TokenType 词性枚举类
public enum TokenType {
INTEGER
, PLUS
, EOF
}
Token 词法单元
@Data
public class Token {
private TokenType type;
private Object value;
public Token(TokenType type , Object value){
this.type = type;
this.value = value;
}
public Token(TokenType type){
this.type = type;
}
}
词法解析器
public class Lexer {
private String text;
private Integer position;
private Character currentChar;
public Token getNextToken(){
if(this.currentChar == null){
return new Token(TokenType.EOF);
}else if(Character.isDigit(this.currentChar)){
Token token = new Token(TokenType.INTEGER ,Character.getNumericValue(this.currentChar));
this.advance();
return token;
}else if(this.currentChar == '+'){
Token token = new Token(TokenType.PLUS , "+");
this.advance();
return token;
}else {
this.error("未知的词法");
}
return new Token(TokenType.EOF);
}
public void advance(){
this.position += 1;
if(this.position <= this.text.length() - 1){
this.currentChar = text.charAt(this.position);
}else{
this.currentChar = null;
}
}
public void error(String msg){
throw new RuntimeException(msg);
}
public Lexer(String text) {
this.text = text;
this.position = 0;
this.currentChar = text.charAt(this.position);
}
}
- 变量text:存储程序文本。变量position和currentChar:词法解析器是顺序逐个扫描,所以创建position记录当前位置,currentChar记录当前字符。

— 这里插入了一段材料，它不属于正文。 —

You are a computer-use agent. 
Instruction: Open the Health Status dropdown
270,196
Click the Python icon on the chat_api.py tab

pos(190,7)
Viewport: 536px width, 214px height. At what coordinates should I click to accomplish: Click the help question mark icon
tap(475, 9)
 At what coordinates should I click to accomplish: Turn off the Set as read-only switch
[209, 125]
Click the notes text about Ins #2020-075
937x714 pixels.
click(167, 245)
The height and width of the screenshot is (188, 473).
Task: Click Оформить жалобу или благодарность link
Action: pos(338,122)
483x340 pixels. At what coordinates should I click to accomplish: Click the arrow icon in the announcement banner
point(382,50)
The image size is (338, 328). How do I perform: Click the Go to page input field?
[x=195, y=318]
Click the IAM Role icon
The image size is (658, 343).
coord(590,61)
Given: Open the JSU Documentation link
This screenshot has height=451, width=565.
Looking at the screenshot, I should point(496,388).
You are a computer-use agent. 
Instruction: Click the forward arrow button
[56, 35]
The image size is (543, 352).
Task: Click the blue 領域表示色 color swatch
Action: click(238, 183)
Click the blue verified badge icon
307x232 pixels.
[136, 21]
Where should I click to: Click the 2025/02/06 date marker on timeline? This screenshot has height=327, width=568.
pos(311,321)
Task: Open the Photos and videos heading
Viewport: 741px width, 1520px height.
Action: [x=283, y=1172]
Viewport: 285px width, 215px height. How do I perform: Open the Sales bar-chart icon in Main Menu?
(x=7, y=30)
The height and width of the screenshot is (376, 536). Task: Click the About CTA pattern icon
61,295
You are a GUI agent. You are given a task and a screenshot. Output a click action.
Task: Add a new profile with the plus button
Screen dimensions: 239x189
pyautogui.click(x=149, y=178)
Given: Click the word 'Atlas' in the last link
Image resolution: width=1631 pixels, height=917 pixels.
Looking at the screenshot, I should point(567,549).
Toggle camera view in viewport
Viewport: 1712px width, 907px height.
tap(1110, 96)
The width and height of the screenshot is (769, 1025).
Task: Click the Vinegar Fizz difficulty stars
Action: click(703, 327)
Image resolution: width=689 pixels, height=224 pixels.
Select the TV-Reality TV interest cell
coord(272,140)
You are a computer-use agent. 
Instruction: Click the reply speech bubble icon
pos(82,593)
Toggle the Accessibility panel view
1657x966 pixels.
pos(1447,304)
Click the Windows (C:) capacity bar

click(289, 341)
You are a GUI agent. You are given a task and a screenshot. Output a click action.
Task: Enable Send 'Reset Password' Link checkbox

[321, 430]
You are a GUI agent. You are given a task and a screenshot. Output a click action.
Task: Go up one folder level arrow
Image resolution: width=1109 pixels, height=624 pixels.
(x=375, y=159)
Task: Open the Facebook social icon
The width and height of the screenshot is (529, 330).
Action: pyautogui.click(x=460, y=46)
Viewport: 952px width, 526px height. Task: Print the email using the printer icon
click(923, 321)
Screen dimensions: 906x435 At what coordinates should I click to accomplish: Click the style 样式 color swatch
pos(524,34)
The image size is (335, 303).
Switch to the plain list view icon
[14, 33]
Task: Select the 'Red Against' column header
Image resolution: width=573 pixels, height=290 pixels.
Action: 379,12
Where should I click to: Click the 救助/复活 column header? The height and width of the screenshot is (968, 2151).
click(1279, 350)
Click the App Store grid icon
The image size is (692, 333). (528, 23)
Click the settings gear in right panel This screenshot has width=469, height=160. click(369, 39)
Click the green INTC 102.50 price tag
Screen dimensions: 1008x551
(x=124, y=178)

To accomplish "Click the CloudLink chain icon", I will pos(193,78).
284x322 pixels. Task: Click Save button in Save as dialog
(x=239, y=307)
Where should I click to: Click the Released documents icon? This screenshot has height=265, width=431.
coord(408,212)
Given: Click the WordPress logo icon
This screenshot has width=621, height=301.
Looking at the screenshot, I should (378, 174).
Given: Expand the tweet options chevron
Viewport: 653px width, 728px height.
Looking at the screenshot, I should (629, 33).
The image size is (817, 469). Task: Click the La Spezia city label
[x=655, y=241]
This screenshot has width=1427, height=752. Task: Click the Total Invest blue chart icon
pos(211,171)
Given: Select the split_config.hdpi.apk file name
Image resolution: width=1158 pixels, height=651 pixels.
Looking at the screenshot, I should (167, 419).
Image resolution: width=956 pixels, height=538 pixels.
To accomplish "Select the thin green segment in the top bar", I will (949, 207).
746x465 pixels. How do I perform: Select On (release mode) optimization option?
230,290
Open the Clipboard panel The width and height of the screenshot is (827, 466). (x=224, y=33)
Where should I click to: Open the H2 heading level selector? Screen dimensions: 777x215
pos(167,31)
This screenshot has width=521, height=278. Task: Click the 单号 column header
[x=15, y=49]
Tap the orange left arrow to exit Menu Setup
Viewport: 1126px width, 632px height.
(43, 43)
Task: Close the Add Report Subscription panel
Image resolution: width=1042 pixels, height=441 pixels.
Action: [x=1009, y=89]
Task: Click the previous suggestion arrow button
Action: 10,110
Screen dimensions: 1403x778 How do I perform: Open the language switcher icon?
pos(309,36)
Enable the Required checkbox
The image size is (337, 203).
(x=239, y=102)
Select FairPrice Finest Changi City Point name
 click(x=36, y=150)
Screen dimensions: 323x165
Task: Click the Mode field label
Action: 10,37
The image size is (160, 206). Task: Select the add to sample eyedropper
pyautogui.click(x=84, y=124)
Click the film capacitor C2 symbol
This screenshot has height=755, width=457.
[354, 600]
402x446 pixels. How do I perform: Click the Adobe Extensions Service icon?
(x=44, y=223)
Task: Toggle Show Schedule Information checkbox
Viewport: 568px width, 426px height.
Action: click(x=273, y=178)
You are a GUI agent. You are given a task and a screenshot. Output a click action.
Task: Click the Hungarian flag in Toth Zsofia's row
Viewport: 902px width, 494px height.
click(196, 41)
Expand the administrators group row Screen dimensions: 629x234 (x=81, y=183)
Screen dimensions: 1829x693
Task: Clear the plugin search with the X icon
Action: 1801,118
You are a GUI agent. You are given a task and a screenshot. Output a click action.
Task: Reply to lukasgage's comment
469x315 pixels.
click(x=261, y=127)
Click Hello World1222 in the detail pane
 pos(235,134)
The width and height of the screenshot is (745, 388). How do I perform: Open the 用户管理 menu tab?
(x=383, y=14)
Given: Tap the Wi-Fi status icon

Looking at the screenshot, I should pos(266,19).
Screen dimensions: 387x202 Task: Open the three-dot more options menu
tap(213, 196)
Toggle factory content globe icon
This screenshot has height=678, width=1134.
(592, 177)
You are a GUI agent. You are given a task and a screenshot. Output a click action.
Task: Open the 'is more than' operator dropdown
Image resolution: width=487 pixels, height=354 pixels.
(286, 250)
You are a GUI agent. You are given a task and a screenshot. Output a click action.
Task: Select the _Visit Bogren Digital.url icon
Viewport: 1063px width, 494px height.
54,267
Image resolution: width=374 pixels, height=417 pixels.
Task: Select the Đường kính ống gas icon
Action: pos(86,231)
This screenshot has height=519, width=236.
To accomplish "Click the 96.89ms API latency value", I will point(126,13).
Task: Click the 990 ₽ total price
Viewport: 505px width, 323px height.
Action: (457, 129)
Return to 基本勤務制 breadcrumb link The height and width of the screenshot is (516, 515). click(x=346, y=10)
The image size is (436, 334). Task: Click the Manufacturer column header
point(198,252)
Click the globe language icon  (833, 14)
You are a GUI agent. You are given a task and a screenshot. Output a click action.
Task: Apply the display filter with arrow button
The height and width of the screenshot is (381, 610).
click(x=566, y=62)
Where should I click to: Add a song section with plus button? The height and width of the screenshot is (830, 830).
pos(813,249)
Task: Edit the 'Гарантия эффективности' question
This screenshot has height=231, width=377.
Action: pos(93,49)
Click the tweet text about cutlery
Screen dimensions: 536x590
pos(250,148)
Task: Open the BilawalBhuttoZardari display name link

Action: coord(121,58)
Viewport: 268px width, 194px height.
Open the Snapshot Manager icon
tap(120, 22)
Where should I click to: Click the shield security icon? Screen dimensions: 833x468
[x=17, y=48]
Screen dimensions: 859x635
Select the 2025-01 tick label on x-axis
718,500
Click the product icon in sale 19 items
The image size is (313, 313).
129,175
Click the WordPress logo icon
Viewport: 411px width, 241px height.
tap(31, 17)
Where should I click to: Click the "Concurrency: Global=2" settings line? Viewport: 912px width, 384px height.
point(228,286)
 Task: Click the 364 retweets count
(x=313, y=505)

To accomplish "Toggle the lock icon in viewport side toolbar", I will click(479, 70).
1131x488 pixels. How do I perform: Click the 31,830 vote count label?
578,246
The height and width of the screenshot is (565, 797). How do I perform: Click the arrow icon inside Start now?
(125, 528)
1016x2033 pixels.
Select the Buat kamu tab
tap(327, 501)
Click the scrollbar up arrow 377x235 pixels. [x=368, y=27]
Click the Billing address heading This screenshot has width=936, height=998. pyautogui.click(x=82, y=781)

- 函数advance:每扫描一个字符,往后移动,直到末尾。
- 函数error: 扫描到了未知的字符就会抛出异常信息。
- 函数getNextToken:获取词法单元并向后移动,按照判断逻辑构建词法单元。
单元测试:
public static void main(String[] args) {
Lexer lexer = new Lexer("1+1");
Token token = lexer.getNextToken();
while (token.getType() != TokenType.EOF) {
System.out.println(token);
token = lexer.getNextToken();
}
}
测试结果:
Token(type=INTEGER, value=1)
Token(type=PLUS, value=+)
Token(type=INTEGER, value=1)